| Goal |
Convert each line of the material below into a JSON list of strings, with one string per line and blank lines omitted.

○ ○ ○ ○ ○ ○ ○

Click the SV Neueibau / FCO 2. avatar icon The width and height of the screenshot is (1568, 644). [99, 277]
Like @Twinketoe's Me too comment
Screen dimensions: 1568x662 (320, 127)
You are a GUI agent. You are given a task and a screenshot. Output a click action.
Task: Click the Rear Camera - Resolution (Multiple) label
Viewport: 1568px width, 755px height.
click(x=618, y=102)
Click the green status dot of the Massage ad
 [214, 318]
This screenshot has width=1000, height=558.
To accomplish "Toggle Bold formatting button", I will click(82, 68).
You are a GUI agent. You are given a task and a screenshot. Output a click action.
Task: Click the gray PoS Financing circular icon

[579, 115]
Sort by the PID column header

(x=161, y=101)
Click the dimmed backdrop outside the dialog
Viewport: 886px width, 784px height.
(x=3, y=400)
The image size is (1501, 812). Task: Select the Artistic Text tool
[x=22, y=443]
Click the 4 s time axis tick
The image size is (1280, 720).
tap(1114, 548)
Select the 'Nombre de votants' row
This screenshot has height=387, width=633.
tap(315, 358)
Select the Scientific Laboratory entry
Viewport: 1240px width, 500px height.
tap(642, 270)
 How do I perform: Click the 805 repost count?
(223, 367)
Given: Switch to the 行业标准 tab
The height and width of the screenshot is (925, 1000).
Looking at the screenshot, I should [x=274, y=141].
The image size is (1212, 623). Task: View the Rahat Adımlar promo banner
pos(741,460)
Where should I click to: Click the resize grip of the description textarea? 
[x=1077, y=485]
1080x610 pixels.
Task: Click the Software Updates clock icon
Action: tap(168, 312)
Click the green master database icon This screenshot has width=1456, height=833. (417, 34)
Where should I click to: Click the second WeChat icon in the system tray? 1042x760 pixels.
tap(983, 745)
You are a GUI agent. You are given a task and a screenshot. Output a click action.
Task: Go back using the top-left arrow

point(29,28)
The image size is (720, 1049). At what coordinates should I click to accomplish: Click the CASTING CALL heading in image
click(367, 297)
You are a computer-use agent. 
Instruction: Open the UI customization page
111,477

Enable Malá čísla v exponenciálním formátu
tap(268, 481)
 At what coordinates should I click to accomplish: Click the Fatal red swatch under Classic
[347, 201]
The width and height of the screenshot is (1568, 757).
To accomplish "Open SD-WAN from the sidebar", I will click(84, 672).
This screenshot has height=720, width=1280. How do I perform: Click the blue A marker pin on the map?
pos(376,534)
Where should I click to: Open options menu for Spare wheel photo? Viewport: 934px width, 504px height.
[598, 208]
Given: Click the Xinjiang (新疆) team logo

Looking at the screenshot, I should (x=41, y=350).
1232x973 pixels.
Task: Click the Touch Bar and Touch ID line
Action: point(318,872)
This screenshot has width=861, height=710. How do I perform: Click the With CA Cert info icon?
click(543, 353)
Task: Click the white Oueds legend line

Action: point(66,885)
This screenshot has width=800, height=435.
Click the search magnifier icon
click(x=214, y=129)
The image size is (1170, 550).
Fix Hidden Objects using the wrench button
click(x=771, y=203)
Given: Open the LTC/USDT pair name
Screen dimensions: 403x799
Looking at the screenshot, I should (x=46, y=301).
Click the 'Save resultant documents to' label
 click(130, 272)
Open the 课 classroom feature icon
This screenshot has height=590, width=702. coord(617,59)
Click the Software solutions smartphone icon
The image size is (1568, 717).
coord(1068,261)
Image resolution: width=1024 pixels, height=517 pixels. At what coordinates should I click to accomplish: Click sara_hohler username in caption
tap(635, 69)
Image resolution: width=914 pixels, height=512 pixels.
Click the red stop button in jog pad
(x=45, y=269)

○ ○ ○ ○ ○ ○ ○

| Response to this task |
[
  "Click the SV Neueibau / FCO 2. avatar icon The width and height of the screenshot is (1568, 644). [99, 277]",
  "Like @Twinketoe's Me too comment",
  "Screen dimensions: 1568x662 (320, 127)",
  "You are a GUI agent. You are given a task and a screenshot. Output a click action.",
  "Task: Click the Rear Camera - Resolution (Multiple) label",
  "Viewport: 1568px width, 755px height.",
  "click(x=618, y=102)",
  "Click the green status dot of the Massage ad",
  " [214, 318]",
  "This screenshot has width=1000, height=558.",
  "To accomplish \"Toggle Bold formatting button\", I will click(82, 68).",
  "You are a GUI agent. You are given a task and a screenshot. Output a click action.",
  "Task: Click the gray PoS Financing circular icon",
  "[579, 115]",
  "Sort by the PID column header",
  "(x=161, y=101)",
  "Click the dimmed backdrop outside the dialog",
  "Viewport: 886px width, 784px height.",
  "(x=3, y=400)",
  "The image size is (1501, 812). Task: Select the Artistic Text tool",
  "[x=22, y=443]",
  "Click the 4 s time axis tick",
  "The image size is (1280, 720).",
  "tap(1114, 548)",
  "Select the 'Nombre de votants' row",
  "This screenshot has height=387, width=633.",
  "tap(315, 358)",
  "Select the Scientific Laboratory entry",
  "Viewport: 1240px width, 500px height.",
  "tap(642, 270)",
  " How do I perform: Click the 805 repost count?",
  "(223, 367)",
  "Given: Switch to the 行业标准 tab",
  "The height and width of the screenshot is (925, 1000).",
  "Looking at the screenshot, I should [x=274, y=141].",
  "The image size is (1212, 623). Task: View the Rahat Adımlar promo banner",
  "pos(741,460)",
  "Where should I click to: Click the resize grip of the description textarea? ",
  "[x=1077, y=485]",
  "1080x610 pixels.",
  "Task: Click the Software Updates clock icon",
  "Action: tap(168, 312)",
  "Click the green master database icon This screenshot has width=1456, height=833. (417, 34)",
  "Where should I click to: Click the second WeChat icon in the system tray? 1042x760 pixels.",
  "tap(983, 745)",
  "You are a GUI agent. You are given a task and a screenshot. Output a click action.",
  "Task: Go back using the top-left arrow",
  "point(29,28)",
  "The image size is (720, 1049). At what coordinates should I click to accomplish: Click the CASTING CALL heading in image",
  "click(367, 297)",
  "You are a computer-use agent. ",
  "Instruction: Open the UI customization page",
  "111,477",
  "Enable Malá čísla v exponenciálním formátu",
  "tap(268, 481)",
  " At what coordinates should I click to accomplish: Click the Fatal red swatch under Classic",
  "[347, 201]",
  "The width and height of the screenshot is (1568, 757).",
  "To accomplish \"Open SD-WAN from the sidebar\", I will click(84, 672).",
  "This screenshot has height=720, width=1280. How do I perform: Click the blue A marker pin on the map?",
  "pos(376,534)",
  "Where should I click to: Open options menu for Spare wheel photo? Viewport: 934px width, 504px height.",
  "[598, 208]",
  "Given: Click the Xinjiang (新疆) team logo",
  "Looking at the screenshot, I should (x=41, y=350).",
  "1232x973 pixels.",
  "Task: Click the Touch Bar and Touch ID line",
  "Action: point(318,872)",
  "This screenshot has width=861, height=710. How do I perform: Click the With CA Cert info icon?",
  "click(543, 353)",
  "Task: Click the white Oueds legend line",
  "Action: point(66,885)",
  "This screenshot has width=800, height=435.",
  "Click the search magnifier icon",
  "click(x=214, y=129)",
  "The image size is (1170, 550).",
  "Fix Hidden Objects using the wrench button",
  "click(x=771, y=203)",
  "Given: Open the LTC/USDT pair name",
  "Screen dimensions: 403x799",
  "Looking at the screenshot, I should (x=46, y=301).",
  "Click the 'Save resultant documents to' label",
  " click(130, 272)",
  "Open the 课 classroom feature icon",
  "This screenshot has height=590, width=702. coord(617,59)",
  "Click the Software solutions smartphone icon",
  "The image size is (1568, 717).",
  "coord(1068,261)",
  "Image resolution: width=1024 pixels, height=517 pixels. At what coordinates should I click to accomplish: Click sara_hohler username in caption",
  "tap(635, 69)",
  "Image resolution: width=914 pixels, height=512 pixels.",
  "Click the red stop button in jog pad",
  "(x=45, y=269)"
]